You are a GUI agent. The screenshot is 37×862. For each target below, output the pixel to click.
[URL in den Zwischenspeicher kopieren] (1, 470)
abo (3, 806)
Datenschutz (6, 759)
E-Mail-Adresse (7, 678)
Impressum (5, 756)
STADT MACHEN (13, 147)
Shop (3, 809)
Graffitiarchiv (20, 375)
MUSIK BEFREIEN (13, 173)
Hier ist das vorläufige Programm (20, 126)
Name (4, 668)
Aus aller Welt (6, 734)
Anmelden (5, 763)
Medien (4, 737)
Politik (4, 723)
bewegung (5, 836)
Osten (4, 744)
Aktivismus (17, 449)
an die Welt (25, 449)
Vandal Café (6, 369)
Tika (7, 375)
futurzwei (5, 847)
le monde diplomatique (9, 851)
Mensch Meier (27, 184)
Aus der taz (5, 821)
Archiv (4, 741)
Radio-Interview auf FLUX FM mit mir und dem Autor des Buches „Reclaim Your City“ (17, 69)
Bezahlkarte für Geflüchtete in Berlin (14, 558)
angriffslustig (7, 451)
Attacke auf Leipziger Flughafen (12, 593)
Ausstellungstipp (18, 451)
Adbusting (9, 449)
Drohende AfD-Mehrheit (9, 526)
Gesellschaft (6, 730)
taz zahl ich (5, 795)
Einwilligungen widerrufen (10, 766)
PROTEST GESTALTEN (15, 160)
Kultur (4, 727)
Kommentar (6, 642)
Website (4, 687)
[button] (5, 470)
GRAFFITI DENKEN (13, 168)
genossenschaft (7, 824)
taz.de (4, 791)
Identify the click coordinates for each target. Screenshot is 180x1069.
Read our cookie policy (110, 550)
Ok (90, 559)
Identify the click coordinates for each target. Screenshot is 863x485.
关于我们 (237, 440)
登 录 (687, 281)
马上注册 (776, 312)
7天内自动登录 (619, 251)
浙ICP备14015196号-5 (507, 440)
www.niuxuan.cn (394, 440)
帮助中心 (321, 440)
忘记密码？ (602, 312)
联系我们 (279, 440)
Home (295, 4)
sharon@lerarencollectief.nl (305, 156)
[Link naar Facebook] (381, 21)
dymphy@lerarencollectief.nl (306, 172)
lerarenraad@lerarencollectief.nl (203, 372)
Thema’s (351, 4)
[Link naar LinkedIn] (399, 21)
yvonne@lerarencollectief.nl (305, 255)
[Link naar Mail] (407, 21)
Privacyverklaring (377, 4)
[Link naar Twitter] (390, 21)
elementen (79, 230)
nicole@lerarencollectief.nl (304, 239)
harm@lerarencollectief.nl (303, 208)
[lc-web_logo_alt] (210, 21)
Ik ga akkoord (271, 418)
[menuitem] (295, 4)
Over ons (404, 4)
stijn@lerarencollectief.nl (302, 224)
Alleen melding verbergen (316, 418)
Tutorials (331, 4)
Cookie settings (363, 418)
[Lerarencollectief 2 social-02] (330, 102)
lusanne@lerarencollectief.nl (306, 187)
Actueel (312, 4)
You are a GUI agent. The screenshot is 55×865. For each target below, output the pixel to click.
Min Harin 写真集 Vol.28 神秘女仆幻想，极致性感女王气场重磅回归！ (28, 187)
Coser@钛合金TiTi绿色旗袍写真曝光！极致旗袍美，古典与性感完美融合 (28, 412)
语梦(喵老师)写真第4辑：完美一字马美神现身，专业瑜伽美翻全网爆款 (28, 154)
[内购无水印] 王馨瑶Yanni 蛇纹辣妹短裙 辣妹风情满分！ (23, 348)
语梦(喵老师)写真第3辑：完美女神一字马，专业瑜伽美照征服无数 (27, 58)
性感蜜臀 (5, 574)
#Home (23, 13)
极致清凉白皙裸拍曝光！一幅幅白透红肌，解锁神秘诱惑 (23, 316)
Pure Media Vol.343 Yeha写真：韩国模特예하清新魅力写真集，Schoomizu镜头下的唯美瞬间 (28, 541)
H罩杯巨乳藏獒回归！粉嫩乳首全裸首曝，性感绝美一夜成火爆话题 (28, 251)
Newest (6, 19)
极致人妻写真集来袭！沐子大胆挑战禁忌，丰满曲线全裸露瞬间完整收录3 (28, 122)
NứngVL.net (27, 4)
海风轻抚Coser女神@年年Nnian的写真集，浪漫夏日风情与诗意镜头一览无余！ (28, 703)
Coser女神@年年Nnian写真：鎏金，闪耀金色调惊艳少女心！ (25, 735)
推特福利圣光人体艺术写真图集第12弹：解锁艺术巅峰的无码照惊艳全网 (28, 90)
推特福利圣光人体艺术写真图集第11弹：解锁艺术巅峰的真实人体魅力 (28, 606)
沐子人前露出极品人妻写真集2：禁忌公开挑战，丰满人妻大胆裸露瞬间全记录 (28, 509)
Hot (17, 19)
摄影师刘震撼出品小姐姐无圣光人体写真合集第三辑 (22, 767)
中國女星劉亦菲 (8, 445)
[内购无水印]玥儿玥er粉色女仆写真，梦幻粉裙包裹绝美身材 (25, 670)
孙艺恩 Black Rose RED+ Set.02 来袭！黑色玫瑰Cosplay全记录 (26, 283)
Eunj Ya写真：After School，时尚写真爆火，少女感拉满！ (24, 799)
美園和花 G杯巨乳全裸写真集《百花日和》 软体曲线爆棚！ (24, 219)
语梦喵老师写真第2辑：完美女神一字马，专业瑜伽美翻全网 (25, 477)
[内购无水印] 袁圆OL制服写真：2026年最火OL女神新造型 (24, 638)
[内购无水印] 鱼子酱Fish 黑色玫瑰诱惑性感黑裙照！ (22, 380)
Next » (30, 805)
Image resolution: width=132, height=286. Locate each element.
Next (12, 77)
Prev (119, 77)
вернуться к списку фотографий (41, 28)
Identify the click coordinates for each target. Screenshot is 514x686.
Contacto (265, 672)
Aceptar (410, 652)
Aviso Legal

◆ **Task to carry out**: Lay out the records above as a JSON list of strings, one string per line and blank lines omitted, covering everything from the first line down to and including the line containing "Einwilligungen widerrufen (10, 766)".

◆ **The result**:
[
  "You are a GUI agent. The screenshot is 37×862. For each target below, output the pixel to click.",
  "[URL in den Zwischenspeicher kopieren] (1, 470)",
  "abo (3, 806)",
  "Datenschutz (6, 759)",
  "E-Mail-Adresse (7, 678)",
  "Impressum (5, 756)",
  "STADT MACHEN (13, 147)",
  "Shop (3, 809)",
  "Graffitiarchiv (20, 375)",
  "MUSIK BEFREIEN (13, 173)",
  "Hier ist das vorläufige Programm (20, 126)",
  "Name (4, 668)",
  "Aus aller Welt (6, 734)",
  "Anmelden (5, 763)",
  "Medien (4, 737)",
  "Politik (4, 723)",
  "bewegung (5, 836)",
  "Osten (4, 744)",
  "Aktivismus (17, 449)",
  "an die Welt (25, 449)",
  "Vandal Café (6, 369)",
  "Tika (7, 375)",
  "futurzwei (5, 847)",
  "le monde diplomatique (9, 851)",
  "Mensch Meier (27, 184)",
  "Aus der taz (5, 821)",
  "Archiv (4, 741)",
  "Radio-Interview auf FLUX FM mit mir und dem Autor des Buches „Reclaim Your City“ (17, 69)",
  "Bezahlkarte für Geflüchtete in Berlin (14, 558)",
  "angriffslustig (7, 451)",
  "Attacke auf Leipziger Flughafen (12, 593)",
  "Ausstellungstipp (18, 451)",
  "Adbusting (9, 449)",
  "Drohende AfD-Mehrheit (9, 526)",
  "Gesellschaft (6, 730)",
  "taz zahl ich (5, 795)",
  "Einwilligungen widerrufen (10, 766)"
]